** Work item **
Show all lines from the records below in which the string "agent" is present.

** Excerpted records **

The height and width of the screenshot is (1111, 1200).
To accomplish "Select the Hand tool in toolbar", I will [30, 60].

==

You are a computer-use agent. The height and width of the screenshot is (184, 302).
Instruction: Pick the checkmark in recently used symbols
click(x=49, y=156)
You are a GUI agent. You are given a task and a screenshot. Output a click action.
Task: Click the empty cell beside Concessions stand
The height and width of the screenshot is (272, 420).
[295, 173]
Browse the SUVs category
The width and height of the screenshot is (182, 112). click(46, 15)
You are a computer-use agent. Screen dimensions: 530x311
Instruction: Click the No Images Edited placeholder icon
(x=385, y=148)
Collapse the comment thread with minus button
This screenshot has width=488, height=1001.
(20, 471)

** Reply **
You are a computer-use agent. The height and width of the screenshot is (184, 302).
You are a GUI agent. You are given a task and a screenshot. Output a click action.
You are a computer-use agent. Screen dimensions: 530x311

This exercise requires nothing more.